Linguagem Técnica: Você está com escabiose.
Linguagem coloquial: Ex.: Você está com sarna.
O calão (ou baixo calão) é uma realização linguística caracterizada pelo uso de termos baixos, grosseiros ou obscenos, que, dependendo do contexto, muitas vezes chocam a falta de decoro e desvalorizam socialmente aqueles que o empregam.
As variedades linguísticas
Qualquer criança aprende a usar uma língua de forma rápida, espontânea e inconsciente. Portanto, o uso oral da língua independe de qualquer escolarização. Entretanto, essa capacidade se restringe a situações informais do cotidiano. O papel da escola é transmitir padrões referentes ao uso da escrita e da fala em situações formais, sem esquecer, contudo, as variedades históricas, regionais, sociais e outras, como as condicionadas pelo grau de escolaridade, pela faixa etária, pelo momento, pela situação, etc.
Esse padrões referem-se ao uso da norma de maior prestígio sociocultural, isto é, a norma culta ou norma padrão.
..........
#### [ENUNCIADO]
Traduza para o inglês esta frase do trecho sobre variedades linguísticas: "Portanto, o uso oral da língua independe de qualquer escolarização." Os registros provêm de outra fonte.
..........
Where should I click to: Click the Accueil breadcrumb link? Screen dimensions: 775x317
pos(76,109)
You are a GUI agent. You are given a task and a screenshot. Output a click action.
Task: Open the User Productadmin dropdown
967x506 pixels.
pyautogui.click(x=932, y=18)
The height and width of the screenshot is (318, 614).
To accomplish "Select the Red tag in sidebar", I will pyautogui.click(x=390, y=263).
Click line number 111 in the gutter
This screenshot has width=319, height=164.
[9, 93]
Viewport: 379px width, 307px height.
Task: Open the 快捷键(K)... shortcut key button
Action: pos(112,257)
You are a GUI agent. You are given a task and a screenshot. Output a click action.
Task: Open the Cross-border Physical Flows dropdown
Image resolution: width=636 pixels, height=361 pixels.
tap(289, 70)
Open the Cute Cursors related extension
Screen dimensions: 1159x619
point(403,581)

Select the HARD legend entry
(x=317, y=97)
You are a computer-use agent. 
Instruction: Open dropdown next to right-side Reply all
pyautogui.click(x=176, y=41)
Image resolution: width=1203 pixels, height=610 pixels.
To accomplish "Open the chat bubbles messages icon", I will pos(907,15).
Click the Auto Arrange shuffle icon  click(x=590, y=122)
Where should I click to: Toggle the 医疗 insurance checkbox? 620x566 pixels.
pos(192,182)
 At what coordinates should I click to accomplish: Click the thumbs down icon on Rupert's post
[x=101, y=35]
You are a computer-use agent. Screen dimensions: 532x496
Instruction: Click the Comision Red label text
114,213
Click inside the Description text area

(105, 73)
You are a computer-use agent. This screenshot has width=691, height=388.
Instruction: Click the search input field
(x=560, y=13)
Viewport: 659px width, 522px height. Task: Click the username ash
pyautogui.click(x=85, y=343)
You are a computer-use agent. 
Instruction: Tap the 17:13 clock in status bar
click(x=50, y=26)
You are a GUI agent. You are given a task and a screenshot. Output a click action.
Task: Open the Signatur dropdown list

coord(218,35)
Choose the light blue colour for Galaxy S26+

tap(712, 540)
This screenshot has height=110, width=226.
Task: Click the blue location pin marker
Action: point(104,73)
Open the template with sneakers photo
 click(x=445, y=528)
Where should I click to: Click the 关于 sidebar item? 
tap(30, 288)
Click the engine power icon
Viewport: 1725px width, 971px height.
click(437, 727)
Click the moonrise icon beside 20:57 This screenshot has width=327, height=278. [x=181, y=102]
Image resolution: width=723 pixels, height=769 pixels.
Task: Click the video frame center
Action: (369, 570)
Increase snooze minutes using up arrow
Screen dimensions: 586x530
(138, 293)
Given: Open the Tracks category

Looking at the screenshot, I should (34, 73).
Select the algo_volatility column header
..........
#### [TAREFA RESOLVIDA]
Therefore, the oral use of language does not depend on any schooling.